PROVIDED RECORDS →
- - - - -

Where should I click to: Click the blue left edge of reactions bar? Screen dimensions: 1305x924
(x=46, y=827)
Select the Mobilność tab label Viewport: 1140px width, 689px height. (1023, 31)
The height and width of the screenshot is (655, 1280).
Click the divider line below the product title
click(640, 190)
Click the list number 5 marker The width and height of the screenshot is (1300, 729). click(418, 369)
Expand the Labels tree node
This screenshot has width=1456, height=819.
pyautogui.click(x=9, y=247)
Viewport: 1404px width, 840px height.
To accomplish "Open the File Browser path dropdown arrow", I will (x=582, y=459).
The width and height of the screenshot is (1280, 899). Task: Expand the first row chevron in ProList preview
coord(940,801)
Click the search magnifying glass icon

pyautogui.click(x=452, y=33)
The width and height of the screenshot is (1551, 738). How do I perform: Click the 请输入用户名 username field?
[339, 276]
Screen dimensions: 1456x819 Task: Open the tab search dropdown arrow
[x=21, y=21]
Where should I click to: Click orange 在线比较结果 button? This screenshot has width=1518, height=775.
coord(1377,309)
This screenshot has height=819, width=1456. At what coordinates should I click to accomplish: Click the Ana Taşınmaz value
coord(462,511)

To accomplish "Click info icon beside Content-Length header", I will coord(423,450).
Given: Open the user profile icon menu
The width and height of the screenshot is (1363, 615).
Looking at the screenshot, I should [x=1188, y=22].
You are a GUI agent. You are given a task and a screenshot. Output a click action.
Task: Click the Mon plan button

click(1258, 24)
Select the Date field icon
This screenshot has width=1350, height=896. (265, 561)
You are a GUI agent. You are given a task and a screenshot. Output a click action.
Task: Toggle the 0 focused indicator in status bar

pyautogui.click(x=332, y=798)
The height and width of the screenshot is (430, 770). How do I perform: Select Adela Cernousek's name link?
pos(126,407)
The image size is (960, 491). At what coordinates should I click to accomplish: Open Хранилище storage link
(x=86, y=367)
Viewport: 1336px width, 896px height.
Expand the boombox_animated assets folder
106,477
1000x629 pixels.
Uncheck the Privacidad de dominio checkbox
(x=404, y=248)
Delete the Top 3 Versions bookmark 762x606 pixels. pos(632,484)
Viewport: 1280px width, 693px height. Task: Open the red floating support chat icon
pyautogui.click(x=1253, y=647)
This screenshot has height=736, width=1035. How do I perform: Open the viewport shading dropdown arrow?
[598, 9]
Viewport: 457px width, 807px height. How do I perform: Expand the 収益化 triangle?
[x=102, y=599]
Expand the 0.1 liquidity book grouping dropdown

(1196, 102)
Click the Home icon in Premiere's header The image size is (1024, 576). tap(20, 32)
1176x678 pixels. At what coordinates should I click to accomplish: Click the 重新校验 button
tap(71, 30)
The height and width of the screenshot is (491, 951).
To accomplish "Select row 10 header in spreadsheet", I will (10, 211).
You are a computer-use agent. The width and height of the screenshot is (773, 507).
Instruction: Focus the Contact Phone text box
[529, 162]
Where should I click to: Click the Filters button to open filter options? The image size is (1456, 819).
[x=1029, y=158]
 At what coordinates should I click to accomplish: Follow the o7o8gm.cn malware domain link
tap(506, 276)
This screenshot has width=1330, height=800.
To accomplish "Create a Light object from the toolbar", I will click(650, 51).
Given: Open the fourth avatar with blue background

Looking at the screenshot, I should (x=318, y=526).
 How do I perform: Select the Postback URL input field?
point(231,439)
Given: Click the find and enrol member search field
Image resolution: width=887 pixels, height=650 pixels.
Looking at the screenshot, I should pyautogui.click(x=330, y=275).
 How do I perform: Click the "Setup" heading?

- - - - -

TASK STATEMENT → Search the entries for the word "header", then gather every line that has it.

EXERCISE OUTPUT →
To accomplish "Click info icon beside Content-Length header", I will coord(423,450).
Click the Home icon in Premiere's header The image size is (1024, 576). tap(20, 32)
To accomplish "Select row 10 header in spreadsheet", I will (10, 211).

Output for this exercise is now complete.